[EJERCICIO PROPUESTO] Transcribe literalmente, por favor, el fragmento del texto de más abajo sobre las primeras numerarias del Opus Dei en Chile que empieza en las palabras "En el momento" y termina después de "de estas líneas.".

70 años: las cuatro primeras que llegaron a hacer el Opus Dei en Chile

La tarde del 9 de noviembre de 1953 pisaron tierra chilena las primeras mujeres que venían a transmitir el mensaje del Opus Dei en nuestro país. ¿Quiénes y cómo eran Dorita, Petrita, Charo y Patricia?

De izquierda a derecha: Charo, Petrita, Dorita y Patricia

En el momento en que el avión en que viajaban las cuatro primeras numerarias que venían a hacer el Opus Dei en Chile aterrizó en el aeropuerto de Los Cerrillos se cerró la prehistoria de la Obra en nuestro país y, también, parte de los primeros años de su historia. Era la tarde del 9 de noviembre de 1953, hace ya exactamente 70 años.

Las tres mayores bajaron primero: Dorita Calvo, oriunda de Valladolid y que había sido de las primeras mujeres que empezaron la labor en Roma; Petrita Angulo, de Segovia, de una alegría desbordante que ni siquiera perdió cuando regresó, tras unos años, a Europa para someterse a una delicada operación cardíaca; y Charo Gómez Antón, quien procedía de Potes y era la de las mil historias y las mil cartas, y quien fue una importante fuente para escribir muchísimas de estas líneas.

[MATERIAL PROPORCIONADO]
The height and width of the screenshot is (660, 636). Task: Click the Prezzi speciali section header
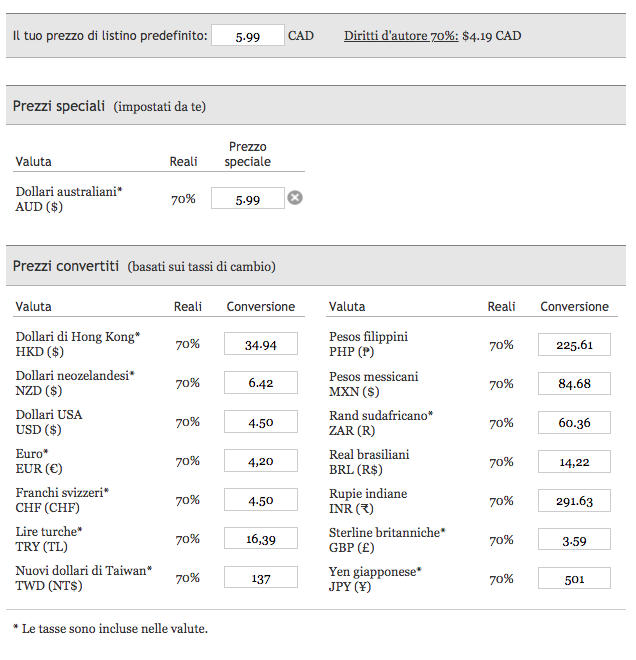pos(59,106)
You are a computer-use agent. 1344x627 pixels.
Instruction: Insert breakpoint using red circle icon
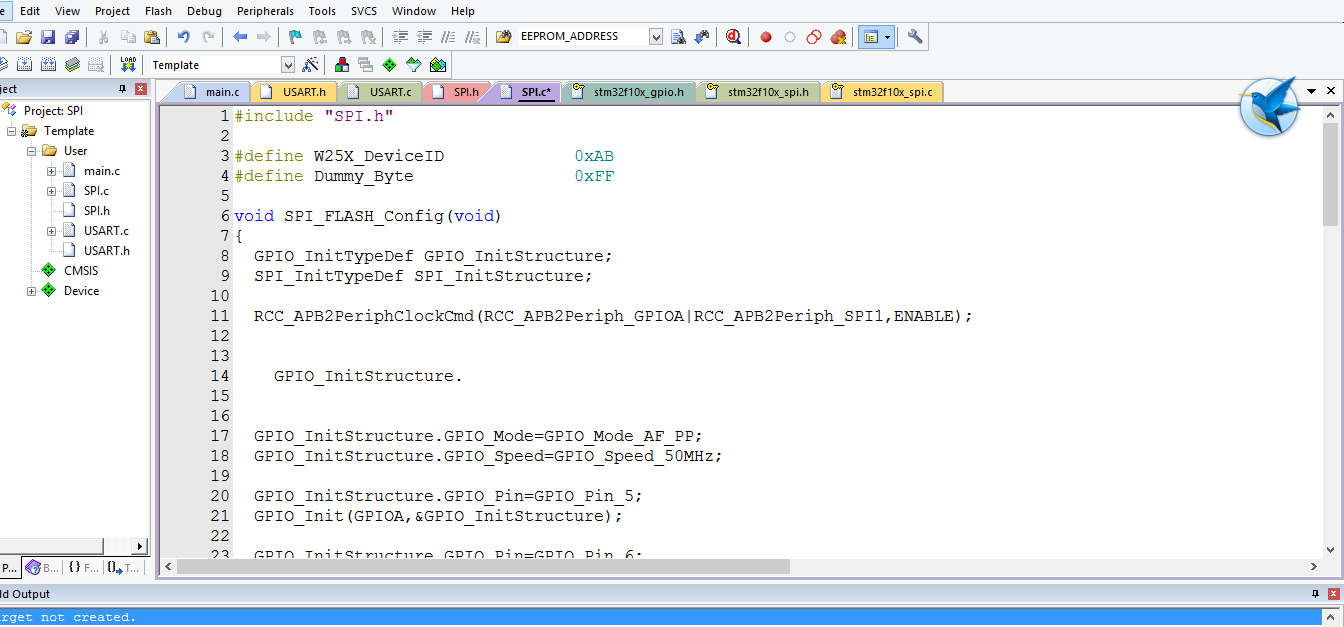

[RESULTADO]
En el momento en que el avión en que viajaban las cuatro primeras numerarias que venían a hacer el Opus Dei en Chile aterrizó en el aeropuerto de Los Cerrillos se cerró la prehistoria de la Obra en nuestro país y, también, parte de los primeros años de su historia. Era la tarde del 9 de noviembre de 1953, hace ya exactamente 70 años.

Las tres mayores bajaron primero: Dorita Calvo, oriunda de Valladolid y que había sido de las primeras mujeres que empezaron la labor en Roma; Petrita Angulo, de Segovia, de una alegría desbordante que ni siquiera perdió cuando regresó, tras unos años, a Europa para someterse a una delicada operación cardíaca; y Charo Gómez Antón, quien procedía de Potes y era la de las mil historias y las mil cartas, y quien fue una importante fuente para escribir muchísimas de estas líneas.